Directive → Please put each line of the listing below into a JSON list of strings, one string per line, leaving out blank lines.

*** Extracted entries Section Begins ***

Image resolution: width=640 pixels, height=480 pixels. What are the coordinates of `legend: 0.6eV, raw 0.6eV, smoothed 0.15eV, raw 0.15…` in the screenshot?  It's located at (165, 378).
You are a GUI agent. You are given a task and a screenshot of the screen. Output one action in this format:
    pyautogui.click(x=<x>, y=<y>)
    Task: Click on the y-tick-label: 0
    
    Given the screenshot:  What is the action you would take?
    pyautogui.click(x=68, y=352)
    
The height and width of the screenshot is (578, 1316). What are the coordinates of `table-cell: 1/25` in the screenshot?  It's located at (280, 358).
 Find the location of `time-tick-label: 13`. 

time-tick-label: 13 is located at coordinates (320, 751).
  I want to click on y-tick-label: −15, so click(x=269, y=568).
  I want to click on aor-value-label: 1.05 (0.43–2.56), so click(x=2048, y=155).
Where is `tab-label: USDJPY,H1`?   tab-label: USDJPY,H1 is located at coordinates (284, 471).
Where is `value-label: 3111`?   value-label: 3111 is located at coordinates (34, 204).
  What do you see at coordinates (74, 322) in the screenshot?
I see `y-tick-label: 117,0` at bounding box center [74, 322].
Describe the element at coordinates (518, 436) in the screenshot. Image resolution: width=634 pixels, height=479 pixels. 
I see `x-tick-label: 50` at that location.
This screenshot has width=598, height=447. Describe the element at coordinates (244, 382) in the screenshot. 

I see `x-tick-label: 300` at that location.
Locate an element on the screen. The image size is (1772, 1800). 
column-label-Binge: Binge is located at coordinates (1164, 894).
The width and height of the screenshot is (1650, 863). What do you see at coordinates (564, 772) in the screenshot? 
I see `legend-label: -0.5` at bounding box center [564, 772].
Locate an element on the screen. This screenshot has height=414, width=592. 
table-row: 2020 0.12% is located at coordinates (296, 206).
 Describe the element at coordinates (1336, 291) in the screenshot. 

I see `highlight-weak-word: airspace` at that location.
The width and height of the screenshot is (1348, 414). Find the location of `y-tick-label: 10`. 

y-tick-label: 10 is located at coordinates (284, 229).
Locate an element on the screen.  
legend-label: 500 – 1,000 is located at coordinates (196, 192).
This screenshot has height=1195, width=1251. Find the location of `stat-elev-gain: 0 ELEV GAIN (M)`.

*** Extracted entries Section Ends ***

Exercise output →
[
  "Image resolution: width=640 pixels, height=480 pixels. What are the coordinates of `legend: 0.6eV, raw 0.6eV, smoothed 0.15eV, raw 0.15…` in the screenshot?  It's located at (165, 378).",
  "You are a GUI agent. You are given a task and a screenshot of the screen. Output one action in this format:",
  "    pyautogui.click(x=<x>, y=<y>)",
  "    Task: Click on the y-tick-label: 0",
  "    Given the screenshot:  What is the action you would take?",
  "    pyautogui.click(x=68, y=352)",
  "The height and width of the screenshot is (578, 1316). What are the coordinates of `table-cell: 1/25` in the screenshot?  It's located at (280, 358).",
  " Find the location of `time-tick-label: 13`. ",
  "time-tick-label: 13 is located at coordinates (320, 751).",
  "  I want to click on y-tick-label: −15, so click(x=269, y=568).",
  "  I want to click on aor-value-label: 1.05 (0.43–2.56), so click(x=2048, y=155).",
  "Where is `tab-label: USDJPY,H1`?   tab-label: USDJPY,H1 is located at coordinates (284, 471).",
  "Where is `value-label: 3111`?   value-label: 3111 is located at coordinates (34, 204).",
  "  What do you see at coordinates (74, 322) in the screenshot?",
  "I see `y-tick-label: 117,0` at bounding box center [74, 322].",
  "Describe the element at coordinates (518, 436) in the screenshot. Image resolution: width=634 pixels, height=479 pixels. ",
  "I see `x-tick-label: 50` at that location.",
  "This screenshot has width=598, height=447. Describe the element at coordinates (244, 382) in the screenshot. ",
  "I see `x-tick-label: 300` at that location.",
  "Locate an element on the screen. The image size is (1772, 1800). ",
  "column-label-Binge: Binge is located at coordinates (1164, 894).",
  "The width and height of the screenshot is (1650, 863). What do you see at coordinates (564, 772) in the screenshot? ",
  "I see `legend-label: -0.5` at bounding box center [564, 772].",
  "Locate an element on the screen. This screenshot has height=414, width=592. ",
  "table-row: 2020 0.12% is located at coordinates (296, 206).",
  " Describe the element at coordinates (1336, 291) in the screenshot. ",
  "I see `highlight-weak-word: airspace` at that location.",
  "The width and height of the screenshot is (1348, 414). Find the location of `y-tick-label: 10`. ",
  "y-tick-label: 10 is located at coordinates (284, 229).",
  "Locate an element on the screen.  ",
  "legend-label: 500 – 1,000 is located at coordinates (196, 192).",
  "This screenshot has height=1195, width=1251. Find the location of `stat-elev-gain: 0 ELEV GAIN (M)`."
]